Marco D’Agostin, gettando uno sguardo retrospettivo sulla sua carriera e sulla sua formazione, ci racconta di aver iniziato a danzare soltanto a 20 anni; fino ai 17 è stato sportivo d’élite, cimentandosi nello sci di fondo e nello Skiroll – gli è rimasta in quella artistica, constata, l’abitudine alla marginalità della sua disciplina sportiva – , e solo dopo quasi 4 anni di stop totale si è rimesso in gioco, cominciando la formazione che l’ha portato oggi a essere autore e performer. Sia questo iato, durante il quale la sua voglia e le sue aspettative hanno poi portato a una vera e propria esplosione di energia nei suoi primi lavori, sia le esperienze precedenti del suo corpo, che gli hanno lasciato una struttura fisica alterata (non da ultime 3 – poi 4 – ernie del disco) e dei limiti attorno ai quali ha dovuto ricostruire la  sua struttura di danzatore, lasciano tracce indelebili e fondamentali nel suo stile e nel suo modo di pensare, imbastire e portare in scena le sue opere.

 

Come spesso capita nelle materie intimamente poetiche, proprio i limiti e le restrizioni imposte sono i punti di snodo dove l’artista agisce più liberamente, e D’Agostin ha fatto del paragone con la gara e con l’ambiente competitivo un punto di forza, un metodo di lavoro – alla fine del suo spettacolo il performer è stravolto, esaurito anche fisicamente, e nelle modifiche fisiologiche della stanchezza (oltre all’istintiva empatia) il pubblico sente una connessione particolarmente forte, quasi un coinvolgimento diretto nello sforzo che gli viene presentato – e infine, con questo spettacolo, un vero e proprio tema al centro della scena.
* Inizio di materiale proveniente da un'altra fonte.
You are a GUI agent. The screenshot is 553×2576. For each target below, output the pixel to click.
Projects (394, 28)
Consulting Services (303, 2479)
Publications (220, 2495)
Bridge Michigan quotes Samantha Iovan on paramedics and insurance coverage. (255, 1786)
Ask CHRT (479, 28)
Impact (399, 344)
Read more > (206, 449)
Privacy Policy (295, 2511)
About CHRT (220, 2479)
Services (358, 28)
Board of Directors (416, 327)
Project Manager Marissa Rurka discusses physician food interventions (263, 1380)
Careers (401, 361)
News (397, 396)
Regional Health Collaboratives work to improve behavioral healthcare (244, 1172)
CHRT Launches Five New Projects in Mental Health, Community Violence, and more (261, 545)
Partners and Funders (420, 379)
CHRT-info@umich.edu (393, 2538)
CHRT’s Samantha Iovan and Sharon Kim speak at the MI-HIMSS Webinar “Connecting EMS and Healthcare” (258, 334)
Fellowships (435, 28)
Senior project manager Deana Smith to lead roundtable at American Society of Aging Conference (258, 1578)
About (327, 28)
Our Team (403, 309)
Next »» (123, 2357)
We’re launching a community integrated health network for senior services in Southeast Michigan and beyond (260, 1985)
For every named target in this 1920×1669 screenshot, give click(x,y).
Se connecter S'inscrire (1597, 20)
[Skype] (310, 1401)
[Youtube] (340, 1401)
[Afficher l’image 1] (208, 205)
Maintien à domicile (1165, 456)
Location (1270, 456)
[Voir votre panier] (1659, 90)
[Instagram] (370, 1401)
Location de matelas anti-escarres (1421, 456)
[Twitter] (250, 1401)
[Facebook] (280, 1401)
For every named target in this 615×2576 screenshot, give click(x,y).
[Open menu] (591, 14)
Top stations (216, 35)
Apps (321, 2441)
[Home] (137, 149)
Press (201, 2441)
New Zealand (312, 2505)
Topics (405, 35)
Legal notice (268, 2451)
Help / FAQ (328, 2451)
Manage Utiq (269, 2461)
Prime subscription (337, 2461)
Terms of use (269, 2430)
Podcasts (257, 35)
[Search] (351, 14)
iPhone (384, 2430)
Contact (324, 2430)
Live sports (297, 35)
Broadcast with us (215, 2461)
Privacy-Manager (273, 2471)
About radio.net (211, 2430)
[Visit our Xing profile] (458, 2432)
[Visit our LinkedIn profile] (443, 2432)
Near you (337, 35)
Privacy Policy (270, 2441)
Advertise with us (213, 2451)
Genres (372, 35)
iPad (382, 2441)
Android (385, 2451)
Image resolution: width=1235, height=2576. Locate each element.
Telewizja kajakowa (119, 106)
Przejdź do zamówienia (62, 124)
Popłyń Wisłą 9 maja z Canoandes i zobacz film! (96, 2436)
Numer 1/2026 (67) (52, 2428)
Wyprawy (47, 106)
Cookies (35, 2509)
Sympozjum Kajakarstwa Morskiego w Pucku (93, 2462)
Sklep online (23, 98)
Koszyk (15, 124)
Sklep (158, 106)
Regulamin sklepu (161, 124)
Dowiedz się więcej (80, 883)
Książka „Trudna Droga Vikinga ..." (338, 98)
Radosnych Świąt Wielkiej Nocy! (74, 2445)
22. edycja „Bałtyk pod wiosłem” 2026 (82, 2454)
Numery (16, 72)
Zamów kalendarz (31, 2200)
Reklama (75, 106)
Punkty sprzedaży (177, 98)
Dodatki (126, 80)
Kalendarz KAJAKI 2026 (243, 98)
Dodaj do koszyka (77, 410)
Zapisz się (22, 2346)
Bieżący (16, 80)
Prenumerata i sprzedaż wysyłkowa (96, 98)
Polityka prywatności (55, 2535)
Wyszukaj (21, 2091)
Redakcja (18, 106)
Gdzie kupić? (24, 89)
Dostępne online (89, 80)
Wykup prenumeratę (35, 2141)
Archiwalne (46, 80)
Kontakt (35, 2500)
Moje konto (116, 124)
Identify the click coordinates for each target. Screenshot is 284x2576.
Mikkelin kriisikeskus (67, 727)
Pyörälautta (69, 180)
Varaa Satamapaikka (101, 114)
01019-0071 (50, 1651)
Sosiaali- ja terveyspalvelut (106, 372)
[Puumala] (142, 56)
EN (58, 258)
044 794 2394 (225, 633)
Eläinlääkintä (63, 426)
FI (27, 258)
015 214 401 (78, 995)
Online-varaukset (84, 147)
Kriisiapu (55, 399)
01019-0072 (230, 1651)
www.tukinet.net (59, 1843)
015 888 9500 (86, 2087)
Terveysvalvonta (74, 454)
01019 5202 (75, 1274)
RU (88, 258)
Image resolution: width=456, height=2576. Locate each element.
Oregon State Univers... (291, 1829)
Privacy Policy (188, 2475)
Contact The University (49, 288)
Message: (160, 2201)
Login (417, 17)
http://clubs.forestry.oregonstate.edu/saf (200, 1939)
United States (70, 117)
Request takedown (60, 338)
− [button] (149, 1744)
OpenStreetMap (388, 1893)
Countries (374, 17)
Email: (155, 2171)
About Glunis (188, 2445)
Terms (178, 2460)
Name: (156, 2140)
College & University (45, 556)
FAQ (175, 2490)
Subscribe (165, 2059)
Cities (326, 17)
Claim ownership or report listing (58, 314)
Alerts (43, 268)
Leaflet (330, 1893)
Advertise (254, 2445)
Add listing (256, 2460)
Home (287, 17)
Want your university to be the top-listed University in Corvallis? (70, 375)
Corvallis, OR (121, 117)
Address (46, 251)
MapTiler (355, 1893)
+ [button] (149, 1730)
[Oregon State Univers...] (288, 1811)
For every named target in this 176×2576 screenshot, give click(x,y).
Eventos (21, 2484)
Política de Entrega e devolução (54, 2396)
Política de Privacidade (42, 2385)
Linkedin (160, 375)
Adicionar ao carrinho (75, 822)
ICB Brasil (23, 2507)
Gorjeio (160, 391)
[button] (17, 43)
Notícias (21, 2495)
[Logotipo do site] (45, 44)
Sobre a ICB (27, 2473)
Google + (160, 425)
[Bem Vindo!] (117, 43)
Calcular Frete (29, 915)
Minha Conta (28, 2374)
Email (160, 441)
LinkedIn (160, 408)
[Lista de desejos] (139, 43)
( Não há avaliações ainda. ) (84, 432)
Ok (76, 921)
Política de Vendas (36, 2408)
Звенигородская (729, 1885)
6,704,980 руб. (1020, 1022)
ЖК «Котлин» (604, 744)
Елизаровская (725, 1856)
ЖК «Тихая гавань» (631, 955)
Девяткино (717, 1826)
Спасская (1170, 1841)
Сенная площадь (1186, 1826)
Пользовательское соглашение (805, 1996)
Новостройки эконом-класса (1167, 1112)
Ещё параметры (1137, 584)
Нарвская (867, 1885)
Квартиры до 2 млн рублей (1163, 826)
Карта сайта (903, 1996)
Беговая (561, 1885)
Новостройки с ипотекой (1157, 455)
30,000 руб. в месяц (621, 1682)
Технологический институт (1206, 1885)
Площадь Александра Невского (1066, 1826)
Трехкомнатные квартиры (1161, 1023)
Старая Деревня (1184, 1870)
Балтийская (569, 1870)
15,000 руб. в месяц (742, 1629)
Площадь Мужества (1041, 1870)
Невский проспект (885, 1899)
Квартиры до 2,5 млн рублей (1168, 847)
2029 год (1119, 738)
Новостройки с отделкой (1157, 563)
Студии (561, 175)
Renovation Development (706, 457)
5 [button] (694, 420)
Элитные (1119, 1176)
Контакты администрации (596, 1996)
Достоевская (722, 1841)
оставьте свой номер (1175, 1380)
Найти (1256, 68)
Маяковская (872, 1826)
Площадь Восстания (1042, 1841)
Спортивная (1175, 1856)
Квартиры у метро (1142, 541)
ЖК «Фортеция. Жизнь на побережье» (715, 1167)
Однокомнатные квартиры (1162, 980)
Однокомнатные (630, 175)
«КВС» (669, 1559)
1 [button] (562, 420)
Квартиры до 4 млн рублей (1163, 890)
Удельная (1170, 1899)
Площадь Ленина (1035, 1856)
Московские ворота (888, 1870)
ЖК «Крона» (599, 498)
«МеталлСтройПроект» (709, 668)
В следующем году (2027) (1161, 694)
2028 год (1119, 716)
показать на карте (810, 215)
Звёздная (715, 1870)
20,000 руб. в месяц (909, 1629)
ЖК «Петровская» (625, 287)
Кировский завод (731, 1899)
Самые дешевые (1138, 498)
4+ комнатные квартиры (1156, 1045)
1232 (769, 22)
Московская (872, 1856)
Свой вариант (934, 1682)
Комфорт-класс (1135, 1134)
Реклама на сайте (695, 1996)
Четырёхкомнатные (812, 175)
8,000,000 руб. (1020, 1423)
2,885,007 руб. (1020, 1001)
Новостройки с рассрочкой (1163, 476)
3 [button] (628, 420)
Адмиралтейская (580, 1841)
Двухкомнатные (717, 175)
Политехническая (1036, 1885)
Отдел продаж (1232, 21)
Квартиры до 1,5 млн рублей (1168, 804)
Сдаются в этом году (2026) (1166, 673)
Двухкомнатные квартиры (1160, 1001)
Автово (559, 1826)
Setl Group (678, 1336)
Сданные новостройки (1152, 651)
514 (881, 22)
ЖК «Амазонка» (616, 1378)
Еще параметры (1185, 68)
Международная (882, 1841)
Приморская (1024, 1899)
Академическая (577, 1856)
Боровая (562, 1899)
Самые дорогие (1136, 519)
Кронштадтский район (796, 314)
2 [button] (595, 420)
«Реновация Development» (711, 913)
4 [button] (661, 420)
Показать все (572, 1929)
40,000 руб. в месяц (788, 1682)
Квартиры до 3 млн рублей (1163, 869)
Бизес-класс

In First Love, infatti, il corpo del performer utilizza il modo in cui si è formato e il ricordo di quel tipo di fisicità per traslarli dal loro ambiente d’origine (la montagna) a un nuovo spazio d’azione (la scena): da una parte il lavoro sul ritmo di sciata e la ricerca dei pattern nascosti nei movimenti appresi, per portare esplicitamente lo sci di fondo davanti al pubblico, dall’altra una ricerca sul corpo che si ricorda dei paesaggi, che si fa albero, neve, pista e permette di uscire dalla grafia per dipingere un’impressione, una sensazione altrettanto familiare e nostalgica ma più sottile, delicata.

 

La gara che il danzatore riproduce sul palco è quella, epica, di Stefania Belmondo alle olimpiadi di Salt Lake City, e a ricordarcelo è soprattutto la voce, che ripercorre l’altrettanto epica telecronaca di quell’evento, iscritta nella mente di D’Agostin da innumerevoli visioni della vecchia cassetta sulla quale continuamente torna per fascinazione prima e per lavoro poi. L’autore aggiunge che il gioco con la voce (che è tornato a inserire nei suoi spettacoli grazie a molte influenze che, durante la sua formazione, gli hanno insegnato a non diffidare dell’ibridazione e della sperimentazione, purché sul palco ci sia uno scambio di energia tra performer e pubblico) è molto legato all’infanzia, all’imitazione ironica, al camuffamento, e che il testo è anche una reminiscenza del momento della visione della gara, una voce che proviene più dal ricordo soggettivo, contribuendo al taglio nostalgico che ammanta, proprio come la neve, tutto lo spettacolo: sì perché, dal racconto dell’agone sportivo, si viaggia nella direzione appunto del primo amore, del segno che lascia in noi la prima grande passione, il primo àmbito in cui ci capita di investire con totale abnegazione tutti noi stessi e tutte noi stesse. Parafrasando le parole dello stesso autore, in ogni persona troviamo temi ricorsivi, come dei ritornelli, dei quali serve prendere consapevolezza e, alla resa dei conti, l’unica via per liberarsene sarà quella di distruggere la canzone; ma la distruzione non è mai fine a sé stessa, anzi, va a braccetto con la presa di coscienza del fatto che quella canzone, quel tema, quel primo amore ancora ci appassiona e ci commuove con rinnovate modalità e intensità diverse.

 

In conclusione riprendiamo, per condividerla con la medesima convinzione, la riflessione di D’Agostin dalla quale è estrapolato il titolo di questo scritto: parlando del suo approdo al Festival, inaspettato visto il tipo di spettacoli che egli solitamente scrive e interpreta, ci ha rivelato di essere particolarmente contento proprio perché l’incontro tra due realtà così simili eppure a volte così distanti gli sta molto a cuore, ed è convinto sia di andarsene lasciando qui un qualcosa, sia di portare altrove qualcosa di qui; fosse anche solo una parola, un’immagine.

 

Anche a tutte e tutti voi, lettori e lettrici, speriamo che, dopo il ritorno del pubblico a teatro, questo ritorno del teatro tra il pubblico, nei paesi, nelle vite abbia lasciato una traccia, una sensazione: come se, per stare bene insieme ed essere felici di ogni piccola cosa, a volte bastasse esprimere un desiderio e contare fino a tre.